Passage:
Michele Mazey, Wintergreen’s lead adaptive PE teacher, said, “This was so much more than a kickball game for our students. This was an opportunity for our blind students to be together and play. They’re in different grades and don’t always get time together. And it was a bonding time for all of the students and teachers. The lives of every single person in that gym were changed by this event. It’s amazing what time together, a beeping ball and the courage to try can do.”
The kickball kickoff launched the college’s Design for Disability initiative, which focuses work on four pillars: research and innovation, training and education, product design and inclusion and access.
David Loy and Judy Byrd with Wintergreen students Adolfo and Landon

David Loy and Judy Byrd with Wintergreen students Adolfo and Landon.


“Judy’s beep kickball was a wonderful way to demonstrate the four pillars,” said David Loy, associate professor of recreation sciences and Design for Disability leader.
“Today’s event helped train students and current practitioners on how to work with individuals with visual impairments. And we raised awareness about the abilities of those with visual impairments. We discussed research partnerships and investigating how beep kickball might be used to improve the accuracy of participants’ ability to locate sound. Finally, Judy met with campus resources to help ECU become a partner in designing future products for beep kickball,” he explained.

Exercise set:
1. Copy the beep kickball passage word for word, starting with "Michele Mazey, Wintergreen’s" and going on through "inclusion and access.".
2. Extend the passage about the beep kickball event, picking up right after its final sentence.

Recorded data:
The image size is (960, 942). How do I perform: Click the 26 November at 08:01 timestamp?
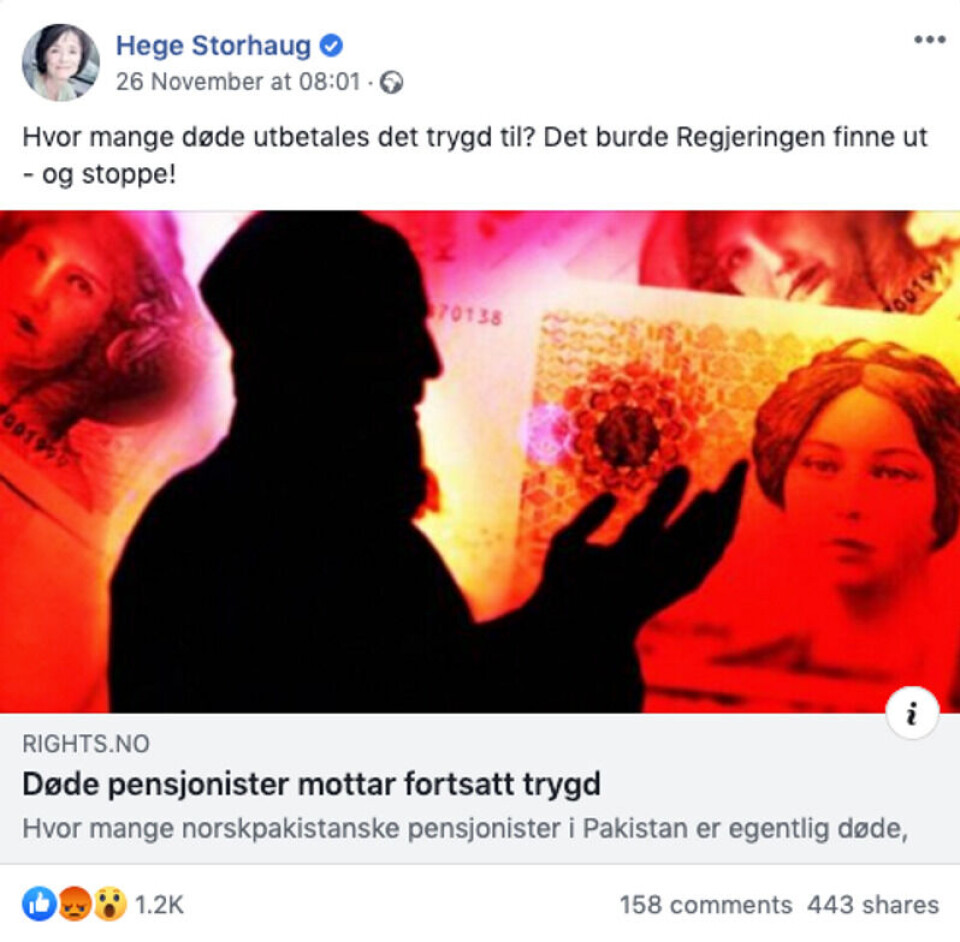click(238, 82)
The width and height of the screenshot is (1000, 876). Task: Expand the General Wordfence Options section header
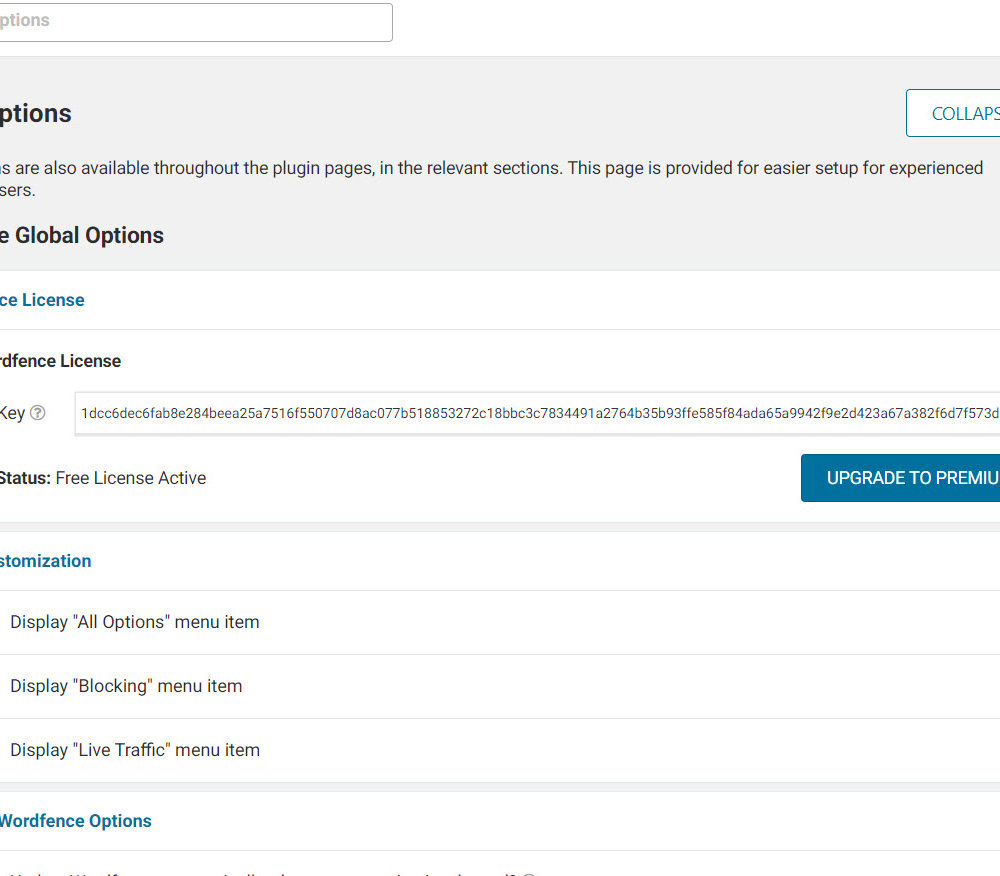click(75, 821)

Results for the exercise:
1.
Michele Mazey, Wintergreen’s lead adaptive PE teacher, said, “This was so much more than a kickball game for our students. This was an opportunity for our blind students to be together and play. They’re in different grades and don’t always get time together. And it was a bonding time for all of the students and teachers. The lives of every single person in that gym were changed by this event. It’s amazing what time together, a beeping ball and the courage to try can do.”
The kickball kickoff launched the college’s Design for Disability initiative, which focuses work on four pillars: research and innovation, training and education, product design and inclusion and access.

2.
Anisa Zvonkovic, HHP dean, said “Our college is focused on improving the well-being of people in the region and beyond. We see this disability initiative as showcasing how all of the units in the college work alongside people with disabilities to create conditions in which they can thrive. Different areas come together here, understand each other’s work and together help improve quality of life for everyone.”
Upcoming work will highlight how limitations of human movement and the body can be surmounted and how people grow over time, she said. Future events include a documentary film festival and a celebration of the 30th anniversary of the Americans with Disabilities Act.